In this case, it is possible that we may use the buyout area for some type of flood control during Phase 2 to help protect remaining houses in the area. This will depend on the results of the preliminary engineering study.

In addition, the Nature Conservancy, the Austin Community Design and Development Center and Public Green and Wild are developing a vision plan for the Williamson Creek Greenway, including the buyout areas. They are gathering feedback and opinions through a series of community events. We are supporting this effort to reimagine the floodplain as a resilient, connected space. See the documents section on this page to download results from a community survey about maintenance of the buyout areas along the Richmond Tributary.

There is more information about the maintenance of the Williamson Creek buyout areas here and general information on our Green Infrastructure Management web page. For maintenance questions and concerns, please call 3-1-1.

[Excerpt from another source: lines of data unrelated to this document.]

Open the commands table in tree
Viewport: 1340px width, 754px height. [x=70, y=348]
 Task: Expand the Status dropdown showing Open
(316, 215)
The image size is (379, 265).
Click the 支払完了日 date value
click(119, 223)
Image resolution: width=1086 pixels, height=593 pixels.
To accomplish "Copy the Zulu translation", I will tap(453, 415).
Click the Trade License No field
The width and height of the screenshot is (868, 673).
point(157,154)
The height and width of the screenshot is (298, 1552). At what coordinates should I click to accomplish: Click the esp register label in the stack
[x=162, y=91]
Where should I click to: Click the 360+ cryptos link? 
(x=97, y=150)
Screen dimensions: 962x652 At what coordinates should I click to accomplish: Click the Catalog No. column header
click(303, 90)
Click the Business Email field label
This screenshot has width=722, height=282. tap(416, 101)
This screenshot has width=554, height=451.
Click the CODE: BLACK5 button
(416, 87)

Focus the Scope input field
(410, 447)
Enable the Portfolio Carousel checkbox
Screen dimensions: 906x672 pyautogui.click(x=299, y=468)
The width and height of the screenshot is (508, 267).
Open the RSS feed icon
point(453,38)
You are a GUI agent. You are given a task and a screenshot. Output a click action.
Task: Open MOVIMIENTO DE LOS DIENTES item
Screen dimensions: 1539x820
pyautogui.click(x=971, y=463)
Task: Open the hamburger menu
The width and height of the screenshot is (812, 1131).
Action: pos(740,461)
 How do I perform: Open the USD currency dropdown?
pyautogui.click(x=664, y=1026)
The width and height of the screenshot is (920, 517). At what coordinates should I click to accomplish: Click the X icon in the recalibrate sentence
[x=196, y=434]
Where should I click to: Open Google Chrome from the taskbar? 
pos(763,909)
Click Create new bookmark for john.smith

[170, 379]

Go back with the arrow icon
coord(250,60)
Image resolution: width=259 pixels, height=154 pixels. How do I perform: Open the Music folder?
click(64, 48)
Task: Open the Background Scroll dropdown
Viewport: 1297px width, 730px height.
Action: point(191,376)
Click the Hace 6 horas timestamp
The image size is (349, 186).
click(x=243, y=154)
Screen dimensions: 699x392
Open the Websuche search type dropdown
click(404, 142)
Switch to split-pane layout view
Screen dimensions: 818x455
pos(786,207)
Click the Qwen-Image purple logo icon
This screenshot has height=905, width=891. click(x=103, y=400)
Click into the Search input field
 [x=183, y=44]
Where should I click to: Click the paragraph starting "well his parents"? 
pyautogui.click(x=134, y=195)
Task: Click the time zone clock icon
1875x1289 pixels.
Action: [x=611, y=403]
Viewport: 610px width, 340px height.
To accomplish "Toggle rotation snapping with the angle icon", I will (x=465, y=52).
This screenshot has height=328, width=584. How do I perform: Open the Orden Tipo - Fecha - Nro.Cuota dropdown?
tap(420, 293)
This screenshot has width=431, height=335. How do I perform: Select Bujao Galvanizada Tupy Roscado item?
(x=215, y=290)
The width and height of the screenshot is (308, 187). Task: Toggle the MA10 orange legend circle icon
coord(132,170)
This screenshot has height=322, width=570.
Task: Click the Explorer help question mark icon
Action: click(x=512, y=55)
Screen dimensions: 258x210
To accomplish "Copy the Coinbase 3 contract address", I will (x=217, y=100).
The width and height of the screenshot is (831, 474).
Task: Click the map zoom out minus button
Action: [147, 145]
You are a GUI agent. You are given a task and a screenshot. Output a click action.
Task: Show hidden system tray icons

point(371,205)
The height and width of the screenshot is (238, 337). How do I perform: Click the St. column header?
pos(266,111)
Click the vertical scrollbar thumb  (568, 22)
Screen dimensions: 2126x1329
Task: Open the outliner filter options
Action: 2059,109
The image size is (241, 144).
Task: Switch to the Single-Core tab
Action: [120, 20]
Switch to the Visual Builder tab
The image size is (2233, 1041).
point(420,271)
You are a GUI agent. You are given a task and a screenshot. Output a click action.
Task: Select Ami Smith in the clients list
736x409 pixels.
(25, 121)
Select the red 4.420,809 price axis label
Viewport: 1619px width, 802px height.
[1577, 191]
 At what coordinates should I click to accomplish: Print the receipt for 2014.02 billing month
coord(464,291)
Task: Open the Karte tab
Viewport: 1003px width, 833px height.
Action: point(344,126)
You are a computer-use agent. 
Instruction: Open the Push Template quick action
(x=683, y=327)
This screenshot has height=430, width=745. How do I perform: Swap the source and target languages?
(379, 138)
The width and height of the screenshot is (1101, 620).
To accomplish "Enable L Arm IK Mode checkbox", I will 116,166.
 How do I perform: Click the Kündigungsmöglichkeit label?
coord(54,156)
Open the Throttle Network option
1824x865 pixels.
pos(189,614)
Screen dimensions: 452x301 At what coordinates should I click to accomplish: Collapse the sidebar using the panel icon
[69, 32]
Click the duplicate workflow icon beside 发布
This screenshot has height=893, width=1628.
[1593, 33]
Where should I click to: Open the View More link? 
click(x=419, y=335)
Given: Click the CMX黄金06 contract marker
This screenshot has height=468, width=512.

After the floods in 1998 and 2001, we partnered with the U.S. Army Corps of Engineers and evaluated widening the creek, raising bridges, detention ponds and buyouts. Public meetings were held between 2002 and 2006. Surveys were sent to residents gauging interest in various options. In 2008, the Corps revised their study with updated costs and floodplain maps. With the exception of buyouts in some areas, the other options were not economically feasible, and they did not provide full protection from flooding.
We held more public meetings in 2014.

On June 4, 2015, the City Council authorized buyouts for 38 properties. On Feb. 4, 2016, the Austin City Council authorized buyouts for 25 more properties, but did not increase funding to account for all the additional houses. Additional funding may become necessary if more than 45 homeowners accept offers.

Documents and Links

Land Management Survey Results

Buyout Information

Flood Safety

Another flood will occur in this area. To prepare, we encourage residents of this area to take the following steps:

  1. Consider purchasing flood insurance for both the structure and the contents. Renters can purchase policies too. Contact your insurance agent.
  2. Stay informed by signing up for regional emergency notifications.
  3. Have an emergency plan. Please keep in mind that you may be safer staying at your home, on your roof, if necessary, than trying to escape a flood in your vehicle. Most fatalities during floods happen in vehicles.
  4. Make an emergency kit.
  5. Get to know your neighbors. They are often the ones who can respond first in an emergency.